- _Task description_
Print the full listing once more, exactly as given.

- _Source data_
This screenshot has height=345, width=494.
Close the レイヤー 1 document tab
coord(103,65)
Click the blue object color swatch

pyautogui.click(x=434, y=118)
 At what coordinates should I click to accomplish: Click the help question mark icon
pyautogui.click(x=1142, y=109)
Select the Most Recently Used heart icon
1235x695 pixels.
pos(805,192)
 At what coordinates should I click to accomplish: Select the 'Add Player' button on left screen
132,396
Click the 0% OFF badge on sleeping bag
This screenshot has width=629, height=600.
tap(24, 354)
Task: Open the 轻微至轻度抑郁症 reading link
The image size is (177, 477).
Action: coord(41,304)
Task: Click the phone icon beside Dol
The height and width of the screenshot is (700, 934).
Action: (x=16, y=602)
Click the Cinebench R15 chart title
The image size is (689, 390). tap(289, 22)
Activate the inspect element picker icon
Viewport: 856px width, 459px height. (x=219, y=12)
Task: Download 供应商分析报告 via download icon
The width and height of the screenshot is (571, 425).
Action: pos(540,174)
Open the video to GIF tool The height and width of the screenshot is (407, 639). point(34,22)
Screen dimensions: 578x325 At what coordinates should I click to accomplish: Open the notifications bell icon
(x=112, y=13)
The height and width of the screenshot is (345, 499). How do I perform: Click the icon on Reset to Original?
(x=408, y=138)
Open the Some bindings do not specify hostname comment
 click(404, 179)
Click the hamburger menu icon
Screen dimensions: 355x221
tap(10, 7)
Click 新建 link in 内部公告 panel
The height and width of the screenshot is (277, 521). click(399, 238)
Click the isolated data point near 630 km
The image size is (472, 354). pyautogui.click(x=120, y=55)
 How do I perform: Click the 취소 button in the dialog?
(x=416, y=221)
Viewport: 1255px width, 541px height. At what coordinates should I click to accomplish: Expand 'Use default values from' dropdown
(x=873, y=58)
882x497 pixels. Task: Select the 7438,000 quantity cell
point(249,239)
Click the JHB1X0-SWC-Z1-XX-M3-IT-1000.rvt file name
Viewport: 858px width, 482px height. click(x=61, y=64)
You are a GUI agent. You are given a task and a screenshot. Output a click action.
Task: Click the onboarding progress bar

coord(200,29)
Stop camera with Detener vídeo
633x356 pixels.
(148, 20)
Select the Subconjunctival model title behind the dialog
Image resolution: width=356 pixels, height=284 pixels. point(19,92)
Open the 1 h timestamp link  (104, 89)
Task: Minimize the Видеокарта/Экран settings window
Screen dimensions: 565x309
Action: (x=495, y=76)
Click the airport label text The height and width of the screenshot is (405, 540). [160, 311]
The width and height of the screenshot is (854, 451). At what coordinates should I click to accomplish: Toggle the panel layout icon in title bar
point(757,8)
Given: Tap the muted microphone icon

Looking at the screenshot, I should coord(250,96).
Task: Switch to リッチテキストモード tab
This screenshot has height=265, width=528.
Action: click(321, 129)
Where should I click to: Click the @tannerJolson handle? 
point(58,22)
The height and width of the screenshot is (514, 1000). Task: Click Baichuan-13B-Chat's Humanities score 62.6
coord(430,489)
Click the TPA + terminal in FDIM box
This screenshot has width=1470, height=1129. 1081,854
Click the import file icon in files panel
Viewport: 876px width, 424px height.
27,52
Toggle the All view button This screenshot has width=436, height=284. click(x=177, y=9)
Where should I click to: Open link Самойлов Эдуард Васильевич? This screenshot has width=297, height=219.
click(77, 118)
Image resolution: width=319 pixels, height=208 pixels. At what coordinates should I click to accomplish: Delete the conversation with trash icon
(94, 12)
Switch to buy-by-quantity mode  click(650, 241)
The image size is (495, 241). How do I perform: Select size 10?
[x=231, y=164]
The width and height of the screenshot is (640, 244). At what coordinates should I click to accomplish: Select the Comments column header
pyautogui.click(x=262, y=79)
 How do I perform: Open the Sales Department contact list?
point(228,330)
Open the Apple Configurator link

- _Answer below_
This screenshot has height=345, width=494.
Close the レイヤー 1 document tab
coord(103,65)
Click the blue object color swatch

pyautogui.click(x=434, y=118)
 At what coordinates should I click to accomplish: Click the help question mark icon
pyautogui.click(x=1142, y=109)
Select the Most Recently Used heart icon
1235x695 pixels.
pos(805,192)
 At what coordinates should I click to accomplish: Select the 'Add Player' button on left screen
132,396
Click the 0% OFF badge on sleeping bag
This screenshot has width=629, height=600.
tap(24, 354)
Task: Open the 轻微至轻度抑郁症 reading link
The image size is (177, 477).
Action: coord(41,304)
Task: Click the phone icon beside Dol
The height and width of the screenshot is (700, 934).
Action: (x=16, y=602)
Click the Cinebench R15 chart title
The image size is (689, 390). tap(289, 22)
Activate the inspect element picker icon
Viewport: 856px width, 459px height. (x=219, y=12)
Task: Download 供应商分析报告 via download icon
The width and height of the screenshot is (571, 425).
Action: pos(540,174)
Open the video to GIF tool The height and width of the screenshot is (407, 639). point(34,22)
Screen dimensions: 578x325 At what coordinates should I click to accomplish: Open the notifications bell icon
(x=112, y=13)
The height and width of the screenshot is (345, 499). How do I perform: Click the icon on Reset to Original?
(x=408, y=138)
Open the Some bindings do not specify hostname comment
 click(404, 179)
Click the hamburger menu icon
Screen dimensions: 355x221
tap(10, 7)
Click 新建 link in 内部公告 panel
The height and width of the screenshot is (277, 521). click(399, 238)
Click the isolated data point near 630 km
The image size is (472, 354). pyautogui.click(x=120, y=55)
 How do I perform: Click the 취소 button in the dialog?
(x=416, y=221)
Viewport: 1255px width, 541px height. At what coordinates should I click to accomplish: Expand 'Use default values from' dropdown
(x=873, y=58)
882x497 pixels. Task: Select the 7438,000 quantity cell
point(249,239)
Click the JHB1X0-SWC-Z1-XX-M3-IT-1000.rvt file name
Viewport: 858px width, 482px height. click(x=61, y=64)
You are a GUI agent. You are given a task and a screenshot. Output a click action.
Task: Click the onboarding progress bar

coord(200,29)
Stop camera with Detener vídeo
633x356 pixels.
(148, 20)
Select the Subconjunctival model title behind the dialog
Image resolution: width=356 pixels, height=284 pixels. point(19,92)
Open the 1 h timestamp link  (104, 89)
Task: Minimize the Видеокарта/Экран settings window
Screen dimensions: 565x309
Action: (x=495, y=76)
Click the airport label text The height and width of the screenshot is (405, 540). [160, 311]
The width and height of the screenshot is (854, 451). At what coordinates should I click to accomplish: Toggle the panel layout icon in title bar
point(757,8)
Given: Tap the muted microphone icon

Looking at the screenshot, I should coord(250,96).
Task: Switch to リッチテキストモード tab
This screenshot has height=265, width=528.
Action: click(321, 129)
Where should I click to: Click the @tannerJolson handle? 
point(58,22)
The height and width of the screenshot is (514, 1000). Task: Click Baichuan-13B-Chat's Humanities score 62.6
coord(430,489)
Click the TPA + terminal in FDIM box
This screenshot has width=1470, height=1129. 1081,854
Click the import file icon in files panel
Viewport: 876px width, 424px height.
27,52
Toggle the All view button This screenshot has width=436, height=284. click(x=177, y=9)
Where should I click to: Open link Самойлов Эдуард Васильевич? This screenshot has width=297, height=219.
click(77, 118)
Image resolution: width=319 pixels, height=208 pixels. At what coordinates should I click to accomplish: Delete the conversation with trash icon
(94, 12)
Switch to buy-by-quantity mode  click(650, 241)
The image size is (495, 241). How do I perform: Select size 10?
[x=231, y=164]
The width and height of the screenshot is (640, 244). At what coordinates should I click to accomplish: Select the Comments column header
pyautogui.click(x=262, y=79)
 How do I perform: Open the Sales Department contact list?
point(228,330)
Open the Apple Configurator link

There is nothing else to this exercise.